Basilea Pharmaceutica Ltd, Allschwil (SIX: BSLN), a commercial-stage biopharmaceutical company committed to meeting the needs of patients with severe bacterial and fungal infections, announced today that scientific presentations with new data on its antibiotic ceftobiprole (Zevtera?) have been presented at ESCMID Global 2024, the annual meeting of the European Society of Clinical Microbiology and Infectious Diseases, which took place from April 27 to 30, 2024 in Barcelona, Spain.

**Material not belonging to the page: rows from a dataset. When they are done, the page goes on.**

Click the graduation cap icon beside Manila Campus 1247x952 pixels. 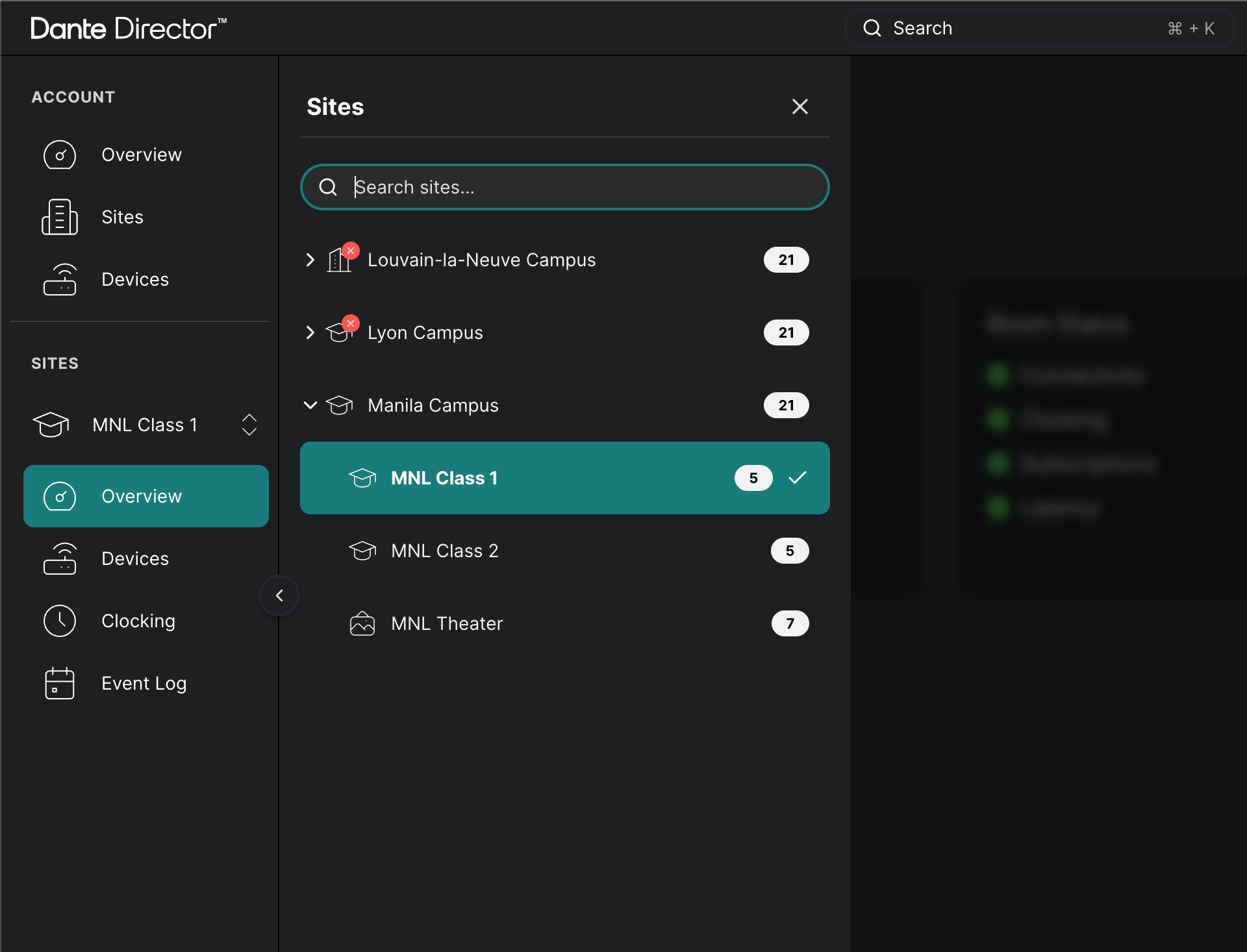click(x=340, y=405)
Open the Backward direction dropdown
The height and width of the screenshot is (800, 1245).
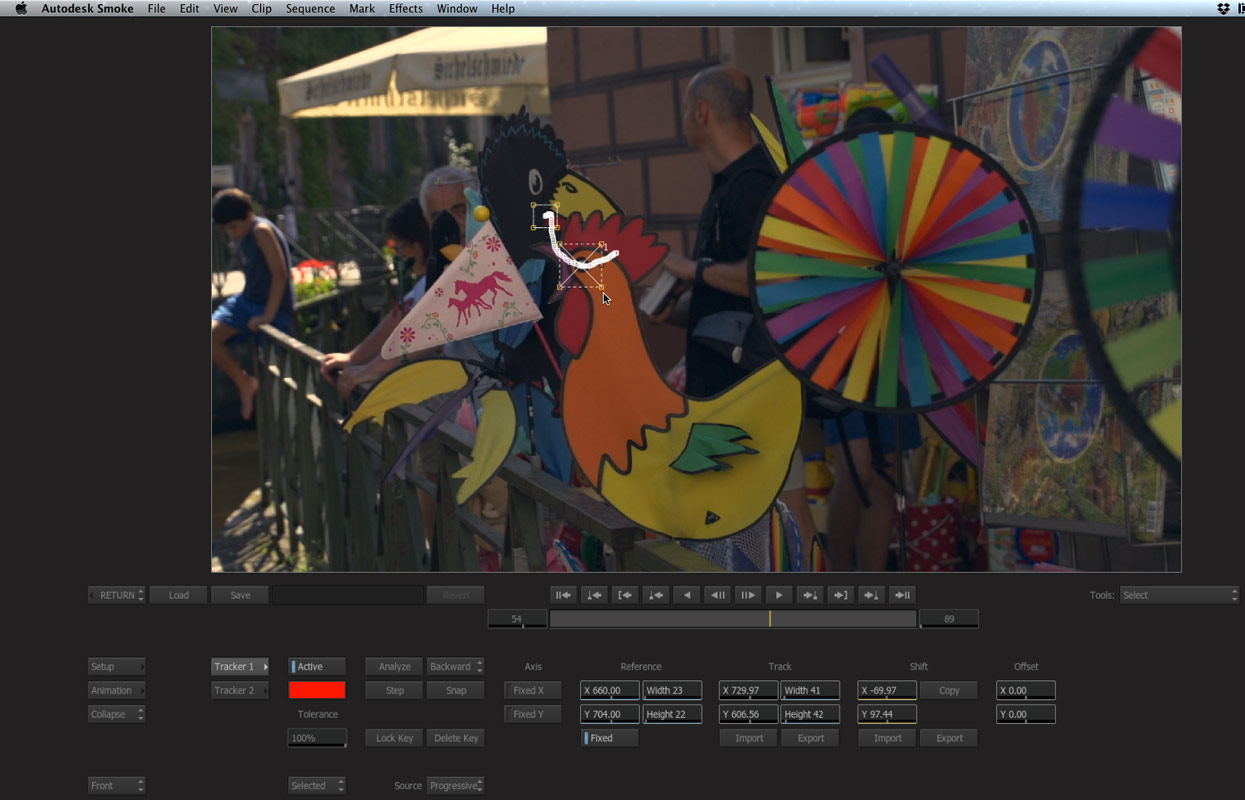455,667
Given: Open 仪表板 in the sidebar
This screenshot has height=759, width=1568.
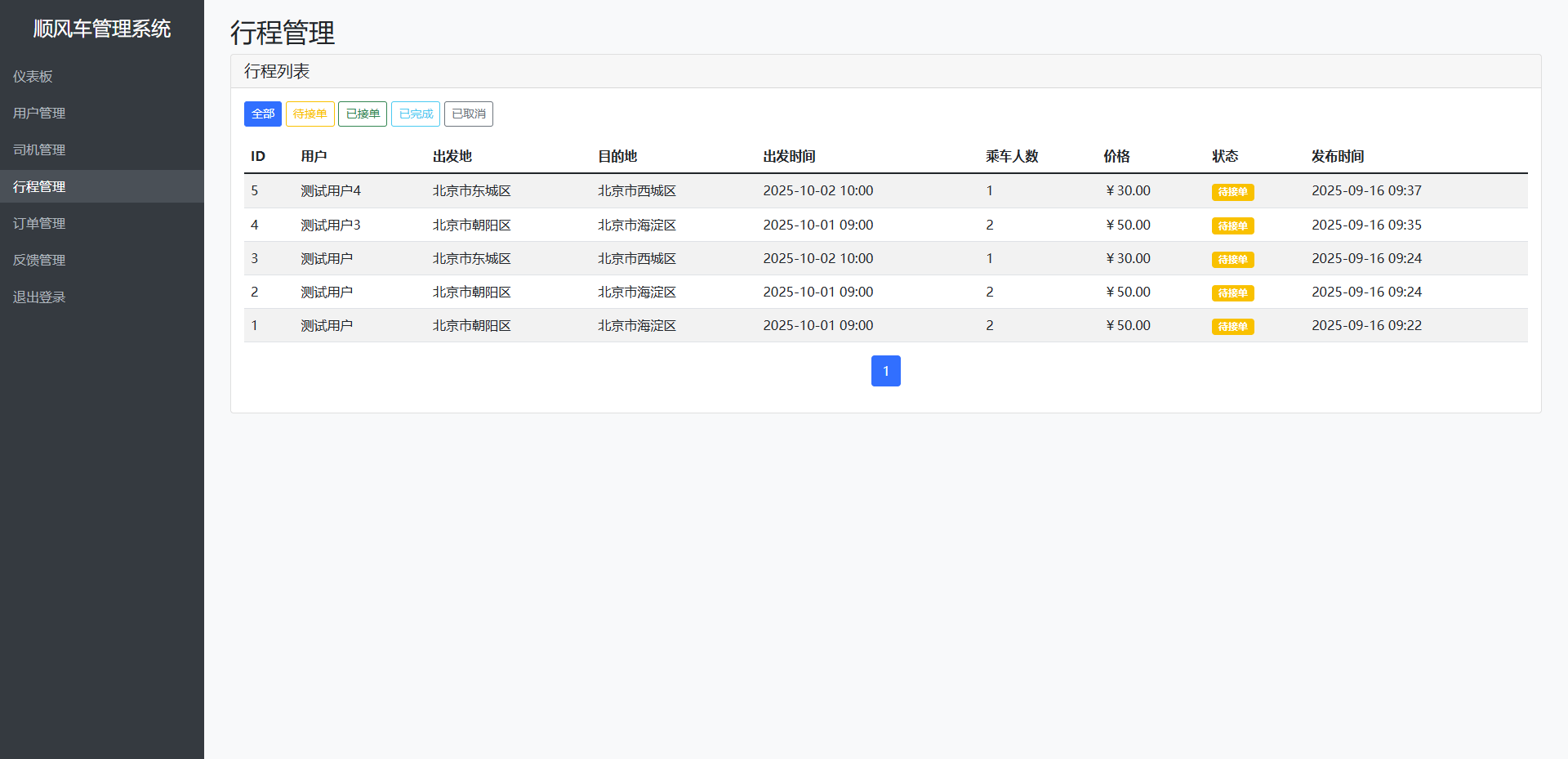Looking at the screenshot, I should pyautogui.click(x=33, y=76).
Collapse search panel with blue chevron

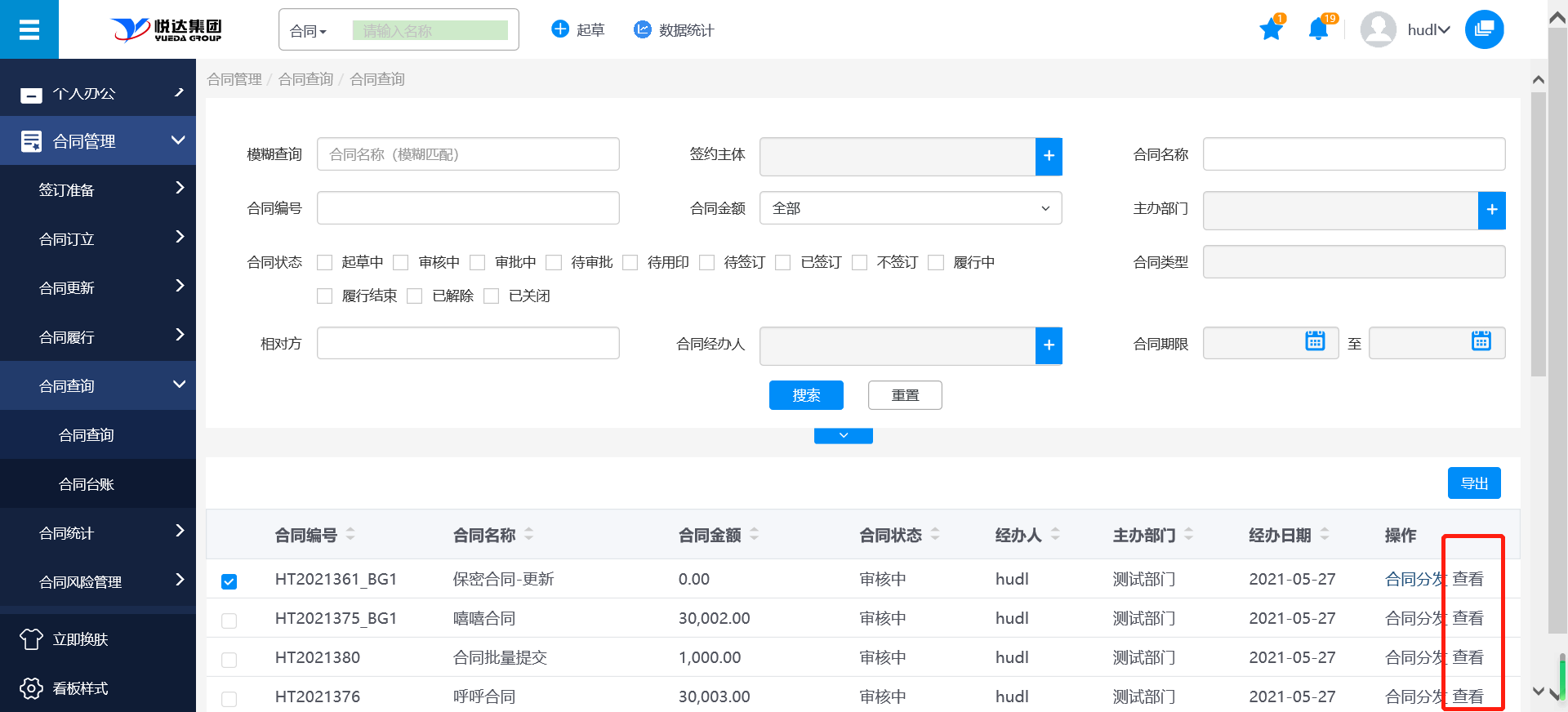[x=843, y=436]
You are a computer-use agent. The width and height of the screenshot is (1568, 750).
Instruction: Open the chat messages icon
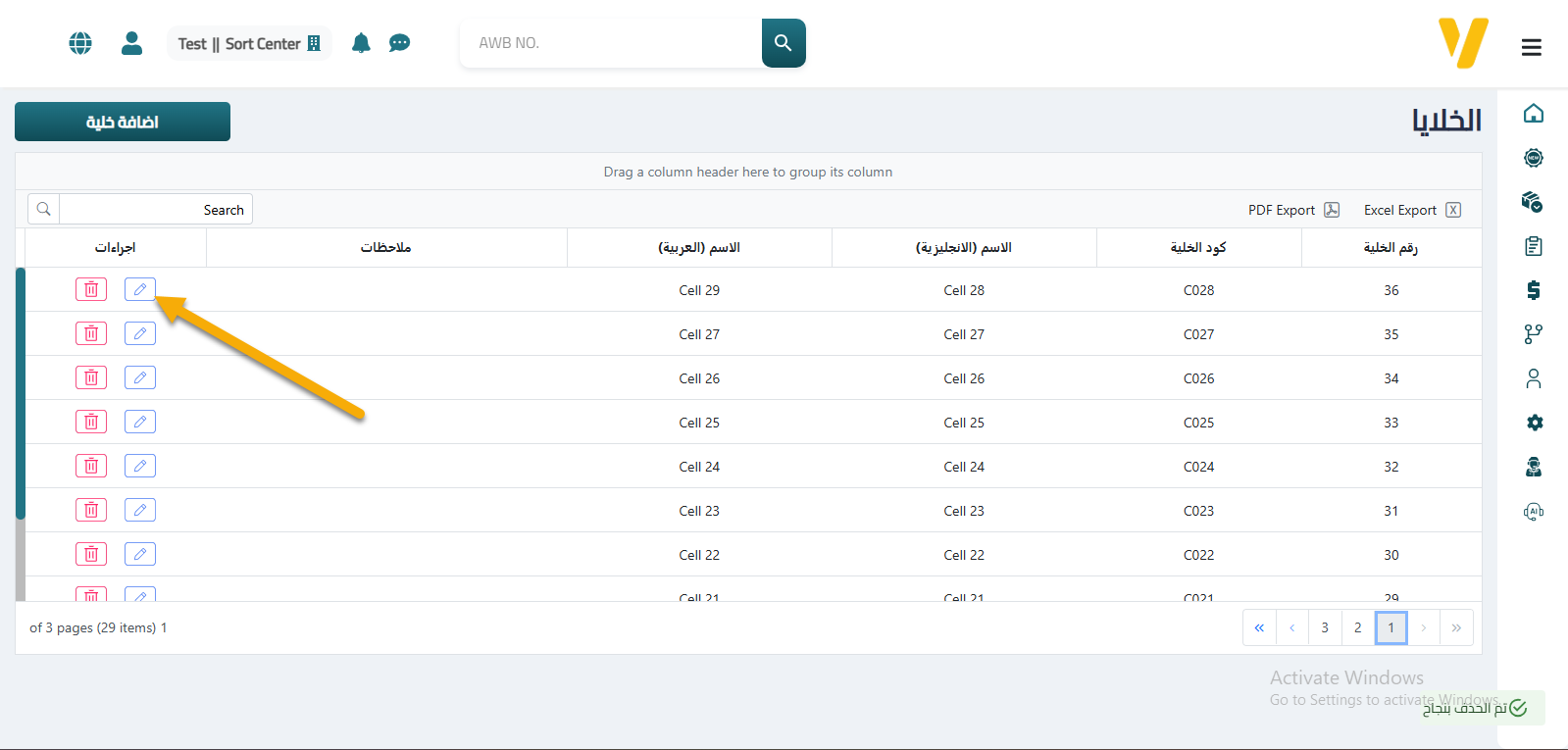(x=399, y=43)
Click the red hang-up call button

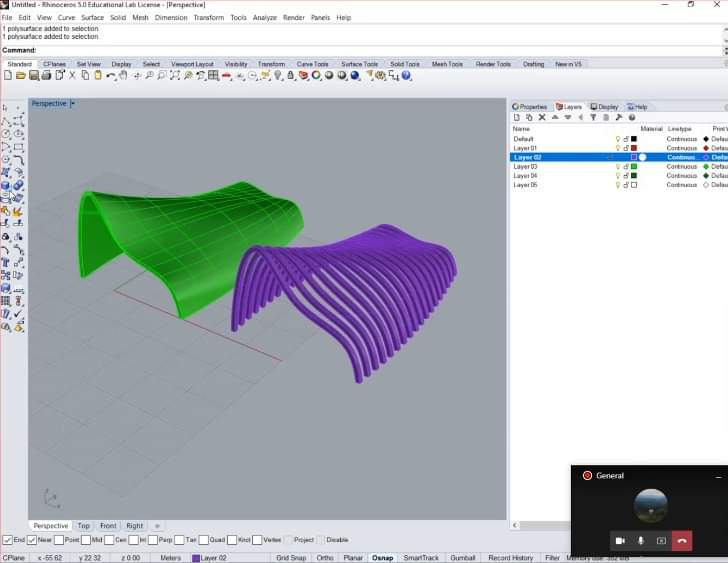682,540
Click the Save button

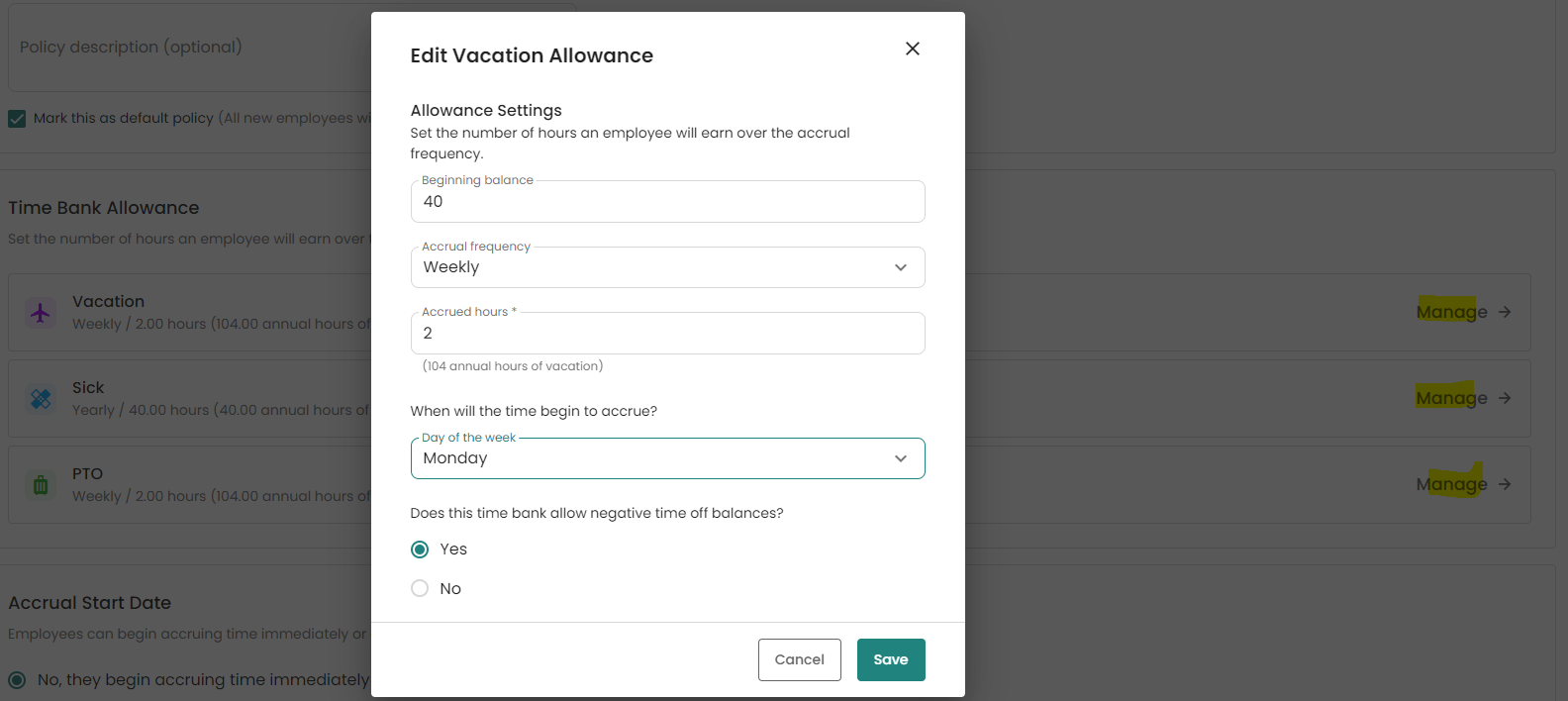point(890,659)

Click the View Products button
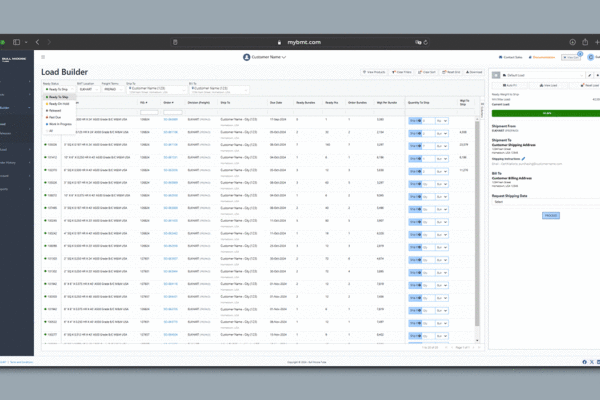click(x=373, y=73)
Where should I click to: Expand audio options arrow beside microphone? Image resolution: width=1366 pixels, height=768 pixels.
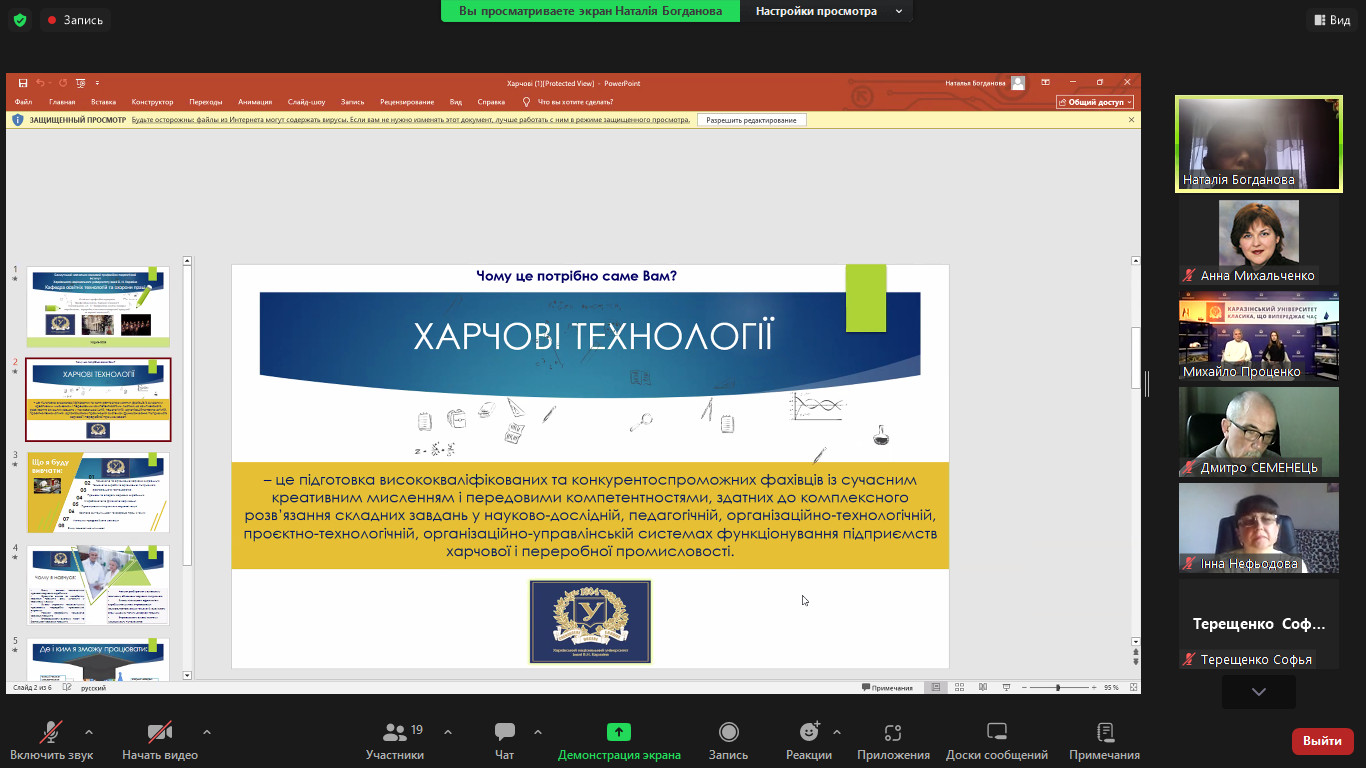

Dr. Marc Engelhardt, Chief Medical Officer of Basilea, stated: “The data presented at ESCMID Global 2024 provide further evidence for the differentiated profile of ceftobiprole in the treatment of severe bacterial bloodstream infections, including those involving methicillin-resistant Staphylococcus aureus, MRSA, and pulmonary infections.”

Ceftobiprole was recently approved by the US Food and Drug Administration (FDA), supported by data from three phase 3 studies: ERADICATE, conducted in patients with Staphylococcus aureus bacteremia (SAB), TARGET, in acute bacterial skin and skin structure infections (ABSSSI), and a study in community-acquired bacterial pneumonia (CABP).1, 2, 3

Additional data from the ERADICATE phase 3 study were presented in three posters, comparing ceftobiprole to daptomycin in the treatment of complicated Staphylococcus aureus bacteremia. One poster focused on subgroup analyses in patients with renal impairment, demonstrating consistent efficacy and safety of ceftobiprole in this specific patient group, which included patients with chronic dialysis, representing 13% of patients in the ERADICATE study. Furthermore, baseline characteristics of patients in the ERADICATE study were presented, underlining the complexity of the infections in the studied patient population, with about 30% of patients presenting with more than one underlying infectious condition, foci, or complications at baseline, including soft tissue infections, dialysis, abdominal and thoracic abscesses, osteoarticular infections and right-sided endocarditis. Data presented on a third poster demonstrated that bloodstream clearance was achieved at a median of four days after the start of treatment in both the ceftobiprole and comparator groups. In the group treated with ceftobiprole, fewer patients had Staphylococcus aureus-positive blood cultures after ten days compared to the comparator treatment group.

An oral presentation focused on a re-analysis of the previously conducted ceftobiprole phase 3 study in patients with community-acquired bacterial pneumonia (CABP). The study compared ceftobiprole with ceftriaxone ± linezolid and was performed prior to the availability of the current FDA guidance for the development of drugs for the treatment of CABP (FDA-CABP-2020). Using the FDA-CABP-2020 primary endpoint of early clinical success at day 3 after study start, this re-analysis supported the non-inferiority of ceftobiprole to ceftriaxone ± linezolid.